Sus ojos eran azules, pero estaban como gastados. Eran como ojos de segunda mano, ojos que habían vivido demasiado.
—¿Estás enamorado, luv?
Enrojeció.
—Eres mayor. Ya tienes edad para tener novia… ¿Cómo se llama?
—…
—¿Tu mamá la conoce?
—Ya no está.
—¿Se ha ido?
—Está muerta.
¡Ya está! Lo había dicho. Era la primera vez. Tuvo ganas de gritar a pleno pulmón. Lo había dicho.
—I’m sorry, luv…
—No se preocupe, usted no podía saberlo.
—¿Se puso muy enferma?
—No…
—¡Ah! Murió en un accidente…
—Sí, en cierto modo…
—¿No quieres hablar de ello?
—Ahora no…
—Vendrás a verme otro día, quizás…
—Ella también tenía los ojos azules…
—¿Era una persona triste o feliz?
—No lo sé…
—Ah…, no lo sabes.
—Diría que más bien triste, creo…
Hurgó en sus bolsillos para ver si tenía más dinero. Encontró otra moneda de cincuenta peniques y se la ofreció. Ella la rechazó:
—No, luv, quédatela… Me ha gustado mucho hablar contigo.
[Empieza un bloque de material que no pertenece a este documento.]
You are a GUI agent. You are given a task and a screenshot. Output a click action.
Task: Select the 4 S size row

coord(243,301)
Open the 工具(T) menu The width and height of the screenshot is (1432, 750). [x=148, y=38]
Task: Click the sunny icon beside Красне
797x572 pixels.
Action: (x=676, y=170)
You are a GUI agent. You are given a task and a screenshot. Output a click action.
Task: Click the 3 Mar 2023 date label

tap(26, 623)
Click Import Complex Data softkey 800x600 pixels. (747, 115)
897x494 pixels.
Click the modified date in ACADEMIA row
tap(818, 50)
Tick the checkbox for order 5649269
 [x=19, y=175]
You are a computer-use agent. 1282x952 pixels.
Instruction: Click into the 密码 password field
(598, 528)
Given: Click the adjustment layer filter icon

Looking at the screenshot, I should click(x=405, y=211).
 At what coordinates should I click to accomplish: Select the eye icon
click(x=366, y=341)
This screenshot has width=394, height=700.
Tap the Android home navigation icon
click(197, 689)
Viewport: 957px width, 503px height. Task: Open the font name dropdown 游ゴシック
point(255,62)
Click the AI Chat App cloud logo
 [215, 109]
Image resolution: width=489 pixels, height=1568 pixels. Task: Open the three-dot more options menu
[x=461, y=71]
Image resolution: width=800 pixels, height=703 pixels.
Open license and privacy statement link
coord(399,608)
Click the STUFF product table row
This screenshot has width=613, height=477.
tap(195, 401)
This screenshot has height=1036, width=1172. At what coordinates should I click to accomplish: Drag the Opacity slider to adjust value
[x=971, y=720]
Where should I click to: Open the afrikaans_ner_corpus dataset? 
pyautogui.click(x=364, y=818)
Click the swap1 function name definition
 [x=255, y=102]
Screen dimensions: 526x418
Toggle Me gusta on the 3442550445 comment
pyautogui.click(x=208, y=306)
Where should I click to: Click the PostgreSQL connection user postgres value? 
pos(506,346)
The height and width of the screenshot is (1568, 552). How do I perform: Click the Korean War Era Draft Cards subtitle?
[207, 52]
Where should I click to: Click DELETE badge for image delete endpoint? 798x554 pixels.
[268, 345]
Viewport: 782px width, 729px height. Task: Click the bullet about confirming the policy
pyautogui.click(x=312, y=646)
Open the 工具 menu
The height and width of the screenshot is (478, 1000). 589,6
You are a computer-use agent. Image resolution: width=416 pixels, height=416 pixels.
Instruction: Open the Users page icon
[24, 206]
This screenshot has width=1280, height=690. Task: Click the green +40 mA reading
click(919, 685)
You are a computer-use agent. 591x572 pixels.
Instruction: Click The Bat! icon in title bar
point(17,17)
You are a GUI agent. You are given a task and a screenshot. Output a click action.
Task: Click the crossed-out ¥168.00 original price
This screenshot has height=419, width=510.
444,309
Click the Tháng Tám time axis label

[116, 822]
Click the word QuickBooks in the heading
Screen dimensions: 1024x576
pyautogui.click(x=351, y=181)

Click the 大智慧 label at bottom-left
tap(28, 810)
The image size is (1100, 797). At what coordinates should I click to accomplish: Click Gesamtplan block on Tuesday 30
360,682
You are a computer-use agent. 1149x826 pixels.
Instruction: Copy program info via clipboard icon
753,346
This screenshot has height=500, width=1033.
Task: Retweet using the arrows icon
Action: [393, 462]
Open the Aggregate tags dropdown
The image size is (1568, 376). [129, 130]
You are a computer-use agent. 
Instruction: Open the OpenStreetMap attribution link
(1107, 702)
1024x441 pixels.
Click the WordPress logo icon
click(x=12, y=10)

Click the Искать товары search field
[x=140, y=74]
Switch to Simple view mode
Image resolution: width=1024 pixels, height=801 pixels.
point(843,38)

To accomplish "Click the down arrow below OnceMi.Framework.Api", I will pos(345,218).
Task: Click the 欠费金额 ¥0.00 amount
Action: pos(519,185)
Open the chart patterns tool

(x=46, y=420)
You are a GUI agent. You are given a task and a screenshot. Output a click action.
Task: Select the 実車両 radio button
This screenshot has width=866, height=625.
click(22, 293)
—Pero ¿qué va a comer usted?
—No te preocupes, luv.
—Bueno, pues ¡adiós!
—Adiós, luv…
Se fue. Caminando recto, erguido. Quería parecer más alto a toda costa. Bueno, no había jugado a su estúpido juego, no se había despedido para siempre de ella al dejarla, sólo le había dicho adiós, pero sobre todo no quería que creyese que iba a volver a hablar con ella todos los días. Faltaría más. Vale, había hablado con ella, pero no había dicho gran cosa. Sólo que su madre estaba muerta. Pero es cierto que era la primera vez que hablaba de ello, y sintió ganas de llorar y se dijo que no era nada vergonzoso llorar porque su madre estaba muerta. Era incluso un motivo muy bueno.
Y, como sentía la mirada de la anciana a su espalda, se volvió y le hizo una seña con la mano. Debe de tener un nombre, se dijo, justo antes de subir al autobús. Pasó delante del conductor sin mostrar su bono de transporte y este le llamó la atención. Pidió disculpas.
El conductor no estaba para bromas.
Pero es que al poner el pie en el autobús, tuvo miedo de no volver a verla nunca más.